Norris’ charts show that both America and the EU (excluding Germany) are abysmal; nearly 5 per cent fewer people aged 15-64 have jobs today than in 2007, and this is after the two biggest economies in the world have ‘recovered’. Britain is nearly back to what it was in 2007; the Conservative government under Cameron is taking credit for this, giving credit to its austerity program. I think the job recovery was in spite of austerity, not because of it. Britain’s pound sterling has dropped a lot, helping its exports, like Germany.
But the stellar performer is Germany! Germany has 4 percentage points MORE people working, ages 15-64, than in 2007.
Why?
I have some explanations. Germany has benefited from the plummeting euro, and boosted its exports. Germany has succeeded in boosting exports to China. Germany maintained wage restraint and restrained social benefits, and its unions have been highly responsible. Germany avoided shedding excess labor during the downturn and hence preserved the high skills of veteran workers, often the first to be dumped.

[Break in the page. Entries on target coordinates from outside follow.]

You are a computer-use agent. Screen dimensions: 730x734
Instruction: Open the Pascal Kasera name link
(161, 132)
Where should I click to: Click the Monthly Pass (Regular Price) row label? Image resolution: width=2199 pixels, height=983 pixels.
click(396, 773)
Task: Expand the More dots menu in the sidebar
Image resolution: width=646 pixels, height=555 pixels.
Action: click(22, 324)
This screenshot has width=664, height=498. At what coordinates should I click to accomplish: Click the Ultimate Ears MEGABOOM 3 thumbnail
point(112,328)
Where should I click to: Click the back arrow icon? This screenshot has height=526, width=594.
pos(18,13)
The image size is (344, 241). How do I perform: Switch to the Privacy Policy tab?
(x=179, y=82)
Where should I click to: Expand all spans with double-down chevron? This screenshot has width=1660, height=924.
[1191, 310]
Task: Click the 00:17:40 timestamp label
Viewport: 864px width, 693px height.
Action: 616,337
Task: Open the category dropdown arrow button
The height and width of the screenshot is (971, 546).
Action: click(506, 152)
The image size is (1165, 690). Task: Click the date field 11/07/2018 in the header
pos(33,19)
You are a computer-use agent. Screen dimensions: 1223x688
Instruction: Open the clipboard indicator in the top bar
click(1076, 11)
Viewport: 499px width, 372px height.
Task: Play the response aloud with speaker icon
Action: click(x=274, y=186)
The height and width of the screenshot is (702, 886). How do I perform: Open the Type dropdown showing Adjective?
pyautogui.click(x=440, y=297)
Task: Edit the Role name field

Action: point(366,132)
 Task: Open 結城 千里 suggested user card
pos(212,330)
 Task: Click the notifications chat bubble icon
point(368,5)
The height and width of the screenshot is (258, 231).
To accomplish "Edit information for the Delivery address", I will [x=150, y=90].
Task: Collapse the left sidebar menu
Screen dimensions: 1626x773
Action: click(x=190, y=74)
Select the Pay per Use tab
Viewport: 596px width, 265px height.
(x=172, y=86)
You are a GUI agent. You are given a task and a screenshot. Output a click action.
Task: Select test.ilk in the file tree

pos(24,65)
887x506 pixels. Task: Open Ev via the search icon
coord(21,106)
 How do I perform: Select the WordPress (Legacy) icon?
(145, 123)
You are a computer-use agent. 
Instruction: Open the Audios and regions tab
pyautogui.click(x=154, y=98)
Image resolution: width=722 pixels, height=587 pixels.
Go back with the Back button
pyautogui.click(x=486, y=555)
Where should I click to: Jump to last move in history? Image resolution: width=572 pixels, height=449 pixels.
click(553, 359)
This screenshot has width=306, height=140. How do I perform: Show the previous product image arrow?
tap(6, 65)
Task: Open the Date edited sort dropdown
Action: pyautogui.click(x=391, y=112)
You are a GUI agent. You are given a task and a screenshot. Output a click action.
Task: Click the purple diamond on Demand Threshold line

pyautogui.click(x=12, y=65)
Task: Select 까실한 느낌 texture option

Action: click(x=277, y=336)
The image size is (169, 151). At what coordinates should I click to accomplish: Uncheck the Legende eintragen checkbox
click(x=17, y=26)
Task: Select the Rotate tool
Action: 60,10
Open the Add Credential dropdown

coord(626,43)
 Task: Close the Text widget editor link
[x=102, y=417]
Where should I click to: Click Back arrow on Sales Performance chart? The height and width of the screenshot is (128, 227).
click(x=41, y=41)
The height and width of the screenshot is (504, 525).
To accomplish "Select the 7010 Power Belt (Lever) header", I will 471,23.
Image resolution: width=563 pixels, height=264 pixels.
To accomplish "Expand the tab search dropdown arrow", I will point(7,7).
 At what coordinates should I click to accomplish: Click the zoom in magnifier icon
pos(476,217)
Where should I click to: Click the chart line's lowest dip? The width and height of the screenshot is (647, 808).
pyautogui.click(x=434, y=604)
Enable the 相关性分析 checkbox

But this is not my point. When job creation is the #1 key issue almost everywhere, and when one country outperforms all the rest by a huge margin, should the decision-makers not be beating a path to its door to find out the secret? I see no evidence this is happening.
Obama – Send your civil servants to Berlin. Tell them to stay there until they come home with a strong plan to boost job creation, and reduce the huge numbers of discouraged workers, who do not appear in unemployment stats and hence who are invisible. Tell them to get to the bottom of Germany’s success. And while they’re there, ask them to discover why Chanceller Angela Merkel is an effective competent leader, while you, Obama, seem unable to organize a paper bag (or a simple website).